On Wed, Sep 26, 2012 at 9:29 AM, Tom Lane <tgl@sss.pgh.pa.us> wrote:
> Alvaro Herrera <alvherre@2ndquadrant.com> writes:
>> Excerpts from Euler Taveira's message of mié sep 26 11:53:27 -0300 2012:
>>> On 26-09-2012 09:43, Tomas Vondra wrote:
>>>> 5) splitting the single stat file into multiple pieces - e.g. per database,
>>>> written separately, so that the autovacuum workers don't need to read all
>>>> the data even for databases that don't need to be vacuumed. This might be
>>>> combined with (4).
>
>>> IMHO that's the definitive solution. It would be one file per database plus a
>>> global one. That way, the check would only read the global.stat and process
>>> those database that were modified. Also, an in-memory map could store that
>>> information to speed up the checks.
>
>> +1
>
> That would help for the case of hundreds of databases, but how much
> does it help for lots of tables in a single database?

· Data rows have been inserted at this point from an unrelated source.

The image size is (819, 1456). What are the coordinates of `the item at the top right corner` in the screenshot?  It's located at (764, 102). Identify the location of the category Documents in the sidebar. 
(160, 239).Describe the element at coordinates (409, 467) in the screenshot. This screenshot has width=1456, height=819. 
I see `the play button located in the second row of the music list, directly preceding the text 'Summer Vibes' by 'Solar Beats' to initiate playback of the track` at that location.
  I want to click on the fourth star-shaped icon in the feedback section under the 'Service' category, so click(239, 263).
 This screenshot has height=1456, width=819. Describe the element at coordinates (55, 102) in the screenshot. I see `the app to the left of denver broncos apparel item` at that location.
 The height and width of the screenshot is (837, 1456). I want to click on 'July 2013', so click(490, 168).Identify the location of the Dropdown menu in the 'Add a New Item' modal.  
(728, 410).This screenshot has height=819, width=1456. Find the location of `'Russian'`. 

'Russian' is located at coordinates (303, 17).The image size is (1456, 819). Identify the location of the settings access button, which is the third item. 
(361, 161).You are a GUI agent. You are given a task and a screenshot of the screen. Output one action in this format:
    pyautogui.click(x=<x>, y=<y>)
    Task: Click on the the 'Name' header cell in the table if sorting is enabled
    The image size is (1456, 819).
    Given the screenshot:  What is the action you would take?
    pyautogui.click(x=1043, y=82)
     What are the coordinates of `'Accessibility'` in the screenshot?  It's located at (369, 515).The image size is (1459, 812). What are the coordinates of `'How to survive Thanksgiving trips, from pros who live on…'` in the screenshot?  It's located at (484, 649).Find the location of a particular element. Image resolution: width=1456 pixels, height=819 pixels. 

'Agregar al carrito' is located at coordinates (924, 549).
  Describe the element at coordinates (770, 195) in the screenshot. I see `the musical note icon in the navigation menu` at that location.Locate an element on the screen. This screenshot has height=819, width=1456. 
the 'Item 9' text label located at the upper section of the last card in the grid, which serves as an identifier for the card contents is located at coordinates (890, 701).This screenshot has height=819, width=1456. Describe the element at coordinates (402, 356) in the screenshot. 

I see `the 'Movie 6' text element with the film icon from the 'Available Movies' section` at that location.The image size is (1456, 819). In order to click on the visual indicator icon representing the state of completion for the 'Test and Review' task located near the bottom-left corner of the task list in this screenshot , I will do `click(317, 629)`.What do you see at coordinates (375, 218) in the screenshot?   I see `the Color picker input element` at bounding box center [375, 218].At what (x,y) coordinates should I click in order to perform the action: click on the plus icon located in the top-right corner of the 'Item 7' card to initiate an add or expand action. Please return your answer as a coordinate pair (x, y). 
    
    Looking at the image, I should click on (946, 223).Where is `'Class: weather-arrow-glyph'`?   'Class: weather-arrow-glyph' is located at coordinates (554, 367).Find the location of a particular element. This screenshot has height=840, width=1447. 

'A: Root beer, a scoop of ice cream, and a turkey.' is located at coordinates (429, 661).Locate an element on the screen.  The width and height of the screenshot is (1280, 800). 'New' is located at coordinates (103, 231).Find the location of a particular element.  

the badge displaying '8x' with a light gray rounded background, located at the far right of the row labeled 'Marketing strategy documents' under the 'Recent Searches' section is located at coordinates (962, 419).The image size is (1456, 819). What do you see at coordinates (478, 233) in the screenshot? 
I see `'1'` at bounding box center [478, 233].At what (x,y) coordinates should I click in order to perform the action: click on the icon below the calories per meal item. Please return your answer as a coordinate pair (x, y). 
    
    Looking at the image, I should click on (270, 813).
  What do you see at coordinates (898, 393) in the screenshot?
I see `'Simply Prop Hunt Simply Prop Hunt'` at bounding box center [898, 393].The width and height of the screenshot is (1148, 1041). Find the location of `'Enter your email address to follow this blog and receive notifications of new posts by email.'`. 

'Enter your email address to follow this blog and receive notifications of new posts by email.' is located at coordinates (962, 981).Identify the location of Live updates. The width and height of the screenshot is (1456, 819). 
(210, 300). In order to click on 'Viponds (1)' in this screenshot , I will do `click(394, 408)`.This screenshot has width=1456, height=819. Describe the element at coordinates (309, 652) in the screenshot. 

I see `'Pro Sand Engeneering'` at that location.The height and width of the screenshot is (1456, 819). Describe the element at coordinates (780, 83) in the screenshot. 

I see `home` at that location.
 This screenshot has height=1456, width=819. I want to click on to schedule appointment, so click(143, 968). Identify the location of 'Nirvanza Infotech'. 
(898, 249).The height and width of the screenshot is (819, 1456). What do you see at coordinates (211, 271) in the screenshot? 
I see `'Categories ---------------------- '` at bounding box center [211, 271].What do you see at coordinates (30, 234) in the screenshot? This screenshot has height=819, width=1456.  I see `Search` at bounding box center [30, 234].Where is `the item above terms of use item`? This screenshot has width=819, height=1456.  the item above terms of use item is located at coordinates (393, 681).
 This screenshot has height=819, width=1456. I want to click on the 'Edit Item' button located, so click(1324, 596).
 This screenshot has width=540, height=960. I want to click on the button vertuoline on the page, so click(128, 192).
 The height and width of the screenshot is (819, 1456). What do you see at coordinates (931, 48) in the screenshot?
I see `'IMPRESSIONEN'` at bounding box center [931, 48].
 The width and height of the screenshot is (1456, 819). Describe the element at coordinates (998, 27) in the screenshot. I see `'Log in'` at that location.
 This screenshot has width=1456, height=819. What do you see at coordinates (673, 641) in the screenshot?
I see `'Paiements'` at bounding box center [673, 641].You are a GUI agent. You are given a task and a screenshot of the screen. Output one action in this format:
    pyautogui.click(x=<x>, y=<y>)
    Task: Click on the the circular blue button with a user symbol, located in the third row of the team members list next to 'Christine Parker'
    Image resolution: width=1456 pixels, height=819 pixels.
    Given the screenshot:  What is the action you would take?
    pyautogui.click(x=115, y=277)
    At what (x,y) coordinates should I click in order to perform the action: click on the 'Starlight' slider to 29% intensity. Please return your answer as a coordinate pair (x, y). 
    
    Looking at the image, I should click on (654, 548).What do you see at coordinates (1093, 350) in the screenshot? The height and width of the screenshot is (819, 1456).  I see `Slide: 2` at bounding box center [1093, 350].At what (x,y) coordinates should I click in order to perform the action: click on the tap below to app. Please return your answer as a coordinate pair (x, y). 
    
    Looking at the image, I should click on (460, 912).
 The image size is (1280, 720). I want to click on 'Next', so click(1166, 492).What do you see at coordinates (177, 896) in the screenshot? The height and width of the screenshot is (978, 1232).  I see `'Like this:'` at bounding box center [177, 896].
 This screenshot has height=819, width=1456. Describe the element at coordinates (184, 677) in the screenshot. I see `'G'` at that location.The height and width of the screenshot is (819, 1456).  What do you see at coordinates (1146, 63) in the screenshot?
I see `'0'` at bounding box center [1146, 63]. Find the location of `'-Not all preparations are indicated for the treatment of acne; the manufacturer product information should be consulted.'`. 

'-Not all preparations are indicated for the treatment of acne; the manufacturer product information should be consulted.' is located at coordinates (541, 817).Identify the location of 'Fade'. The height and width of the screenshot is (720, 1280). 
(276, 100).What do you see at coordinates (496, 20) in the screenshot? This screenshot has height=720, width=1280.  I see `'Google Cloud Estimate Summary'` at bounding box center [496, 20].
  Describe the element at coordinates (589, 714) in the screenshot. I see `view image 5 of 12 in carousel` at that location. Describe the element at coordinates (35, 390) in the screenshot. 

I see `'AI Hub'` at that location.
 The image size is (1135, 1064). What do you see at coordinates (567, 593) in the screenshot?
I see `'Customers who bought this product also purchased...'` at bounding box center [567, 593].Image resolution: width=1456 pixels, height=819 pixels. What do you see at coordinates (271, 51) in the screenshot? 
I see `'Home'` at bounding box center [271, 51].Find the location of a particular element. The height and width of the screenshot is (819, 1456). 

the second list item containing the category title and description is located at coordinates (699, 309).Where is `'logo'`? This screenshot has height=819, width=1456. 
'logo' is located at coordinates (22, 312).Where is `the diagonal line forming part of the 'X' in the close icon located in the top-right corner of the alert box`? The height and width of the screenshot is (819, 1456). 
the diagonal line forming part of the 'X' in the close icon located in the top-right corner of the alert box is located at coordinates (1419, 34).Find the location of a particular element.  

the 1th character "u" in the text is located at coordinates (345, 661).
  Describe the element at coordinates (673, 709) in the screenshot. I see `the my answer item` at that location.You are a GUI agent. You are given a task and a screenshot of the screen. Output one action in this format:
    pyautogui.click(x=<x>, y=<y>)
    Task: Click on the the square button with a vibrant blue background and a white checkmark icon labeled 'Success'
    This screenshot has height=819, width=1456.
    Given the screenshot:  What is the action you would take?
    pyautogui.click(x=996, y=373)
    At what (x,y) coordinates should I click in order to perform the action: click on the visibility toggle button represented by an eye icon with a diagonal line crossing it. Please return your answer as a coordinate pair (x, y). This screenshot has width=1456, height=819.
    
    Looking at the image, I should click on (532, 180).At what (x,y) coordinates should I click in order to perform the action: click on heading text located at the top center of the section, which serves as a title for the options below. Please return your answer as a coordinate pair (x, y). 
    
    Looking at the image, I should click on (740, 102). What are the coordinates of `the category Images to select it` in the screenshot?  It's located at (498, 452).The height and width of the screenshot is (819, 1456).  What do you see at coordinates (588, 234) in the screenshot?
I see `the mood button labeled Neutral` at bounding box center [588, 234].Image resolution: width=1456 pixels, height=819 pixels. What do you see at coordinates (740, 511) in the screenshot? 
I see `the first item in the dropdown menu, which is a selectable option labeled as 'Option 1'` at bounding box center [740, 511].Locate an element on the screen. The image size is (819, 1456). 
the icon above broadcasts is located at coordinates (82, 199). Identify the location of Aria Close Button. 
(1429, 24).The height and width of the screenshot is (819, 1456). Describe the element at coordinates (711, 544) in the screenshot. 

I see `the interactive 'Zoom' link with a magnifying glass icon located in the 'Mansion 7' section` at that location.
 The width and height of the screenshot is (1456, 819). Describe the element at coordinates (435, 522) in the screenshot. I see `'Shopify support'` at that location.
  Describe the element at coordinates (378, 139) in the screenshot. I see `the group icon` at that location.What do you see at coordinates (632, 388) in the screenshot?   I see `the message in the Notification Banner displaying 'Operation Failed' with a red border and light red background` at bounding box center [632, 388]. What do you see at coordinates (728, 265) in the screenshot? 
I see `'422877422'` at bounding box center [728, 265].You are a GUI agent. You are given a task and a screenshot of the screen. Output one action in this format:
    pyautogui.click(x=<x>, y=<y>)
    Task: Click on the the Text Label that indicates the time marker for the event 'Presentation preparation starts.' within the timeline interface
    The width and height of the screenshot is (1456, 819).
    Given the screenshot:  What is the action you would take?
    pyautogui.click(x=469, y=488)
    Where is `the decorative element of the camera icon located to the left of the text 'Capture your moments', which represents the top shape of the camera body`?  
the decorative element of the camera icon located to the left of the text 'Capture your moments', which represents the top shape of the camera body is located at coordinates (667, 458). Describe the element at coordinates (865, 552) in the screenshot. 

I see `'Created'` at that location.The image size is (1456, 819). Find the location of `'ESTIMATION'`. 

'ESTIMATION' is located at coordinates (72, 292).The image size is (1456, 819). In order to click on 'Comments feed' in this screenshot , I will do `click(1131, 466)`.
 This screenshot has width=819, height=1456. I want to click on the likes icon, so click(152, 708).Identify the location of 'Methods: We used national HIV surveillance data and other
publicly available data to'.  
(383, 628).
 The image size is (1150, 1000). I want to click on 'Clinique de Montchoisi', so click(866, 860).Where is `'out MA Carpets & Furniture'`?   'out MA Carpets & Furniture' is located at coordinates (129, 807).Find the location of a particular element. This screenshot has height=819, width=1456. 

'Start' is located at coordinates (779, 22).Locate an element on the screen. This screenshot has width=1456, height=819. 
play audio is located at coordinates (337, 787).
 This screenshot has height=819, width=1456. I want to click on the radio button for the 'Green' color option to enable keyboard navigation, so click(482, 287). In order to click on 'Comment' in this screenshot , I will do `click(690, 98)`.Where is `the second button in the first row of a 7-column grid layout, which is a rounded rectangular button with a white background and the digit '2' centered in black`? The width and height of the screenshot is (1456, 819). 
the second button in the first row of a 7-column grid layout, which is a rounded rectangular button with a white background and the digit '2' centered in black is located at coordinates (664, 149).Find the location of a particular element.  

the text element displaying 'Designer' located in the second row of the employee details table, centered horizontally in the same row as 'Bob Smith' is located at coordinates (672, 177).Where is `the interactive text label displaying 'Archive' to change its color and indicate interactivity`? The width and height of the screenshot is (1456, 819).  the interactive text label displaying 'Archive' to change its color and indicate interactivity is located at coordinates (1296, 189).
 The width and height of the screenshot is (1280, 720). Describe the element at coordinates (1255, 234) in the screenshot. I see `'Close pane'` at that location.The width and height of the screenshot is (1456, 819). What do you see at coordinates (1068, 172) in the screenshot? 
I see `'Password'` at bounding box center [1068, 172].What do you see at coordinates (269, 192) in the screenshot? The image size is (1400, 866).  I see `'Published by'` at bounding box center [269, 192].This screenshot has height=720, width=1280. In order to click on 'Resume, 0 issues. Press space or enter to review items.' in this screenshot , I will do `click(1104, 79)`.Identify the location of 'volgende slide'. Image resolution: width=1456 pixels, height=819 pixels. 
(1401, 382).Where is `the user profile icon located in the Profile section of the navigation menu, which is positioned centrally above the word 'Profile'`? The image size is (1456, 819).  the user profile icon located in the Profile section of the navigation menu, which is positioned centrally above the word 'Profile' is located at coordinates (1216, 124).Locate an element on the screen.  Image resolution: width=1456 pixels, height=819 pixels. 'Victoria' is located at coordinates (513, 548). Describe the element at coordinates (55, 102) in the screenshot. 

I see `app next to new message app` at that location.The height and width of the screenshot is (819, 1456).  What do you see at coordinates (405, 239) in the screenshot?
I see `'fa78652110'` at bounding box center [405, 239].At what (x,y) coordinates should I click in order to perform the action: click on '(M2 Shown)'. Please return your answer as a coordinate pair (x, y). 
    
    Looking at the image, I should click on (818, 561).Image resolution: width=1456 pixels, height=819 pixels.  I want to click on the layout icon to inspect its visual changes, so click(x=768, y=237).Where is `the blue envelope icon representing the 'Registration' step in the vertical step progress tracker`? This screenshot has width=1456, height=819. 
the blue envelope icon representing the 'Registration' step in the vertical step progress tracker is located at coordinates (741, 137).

It doesn't help that case, but that case doesn't need much help. If
you have N statistics-kept objects in total spread over M databases,
of which T objects need vacuuming per naptime, the stats file traffic
is proportional to N*(M+T). If T is low, then there is generally is
no problem if M is also low. Or at least, the problem is much smaller
than when M is high for a fixed value of N.
> I'm a bit suspicious of the idea that we should encourage people to use
> hundreds of databases per installation anyway:
I agree with that, but we could still do a better job of tolerating
it; without encouraging it. If someone volunteers to write the code
to do this, what trade-offs would there be?
Cheers,
Jeff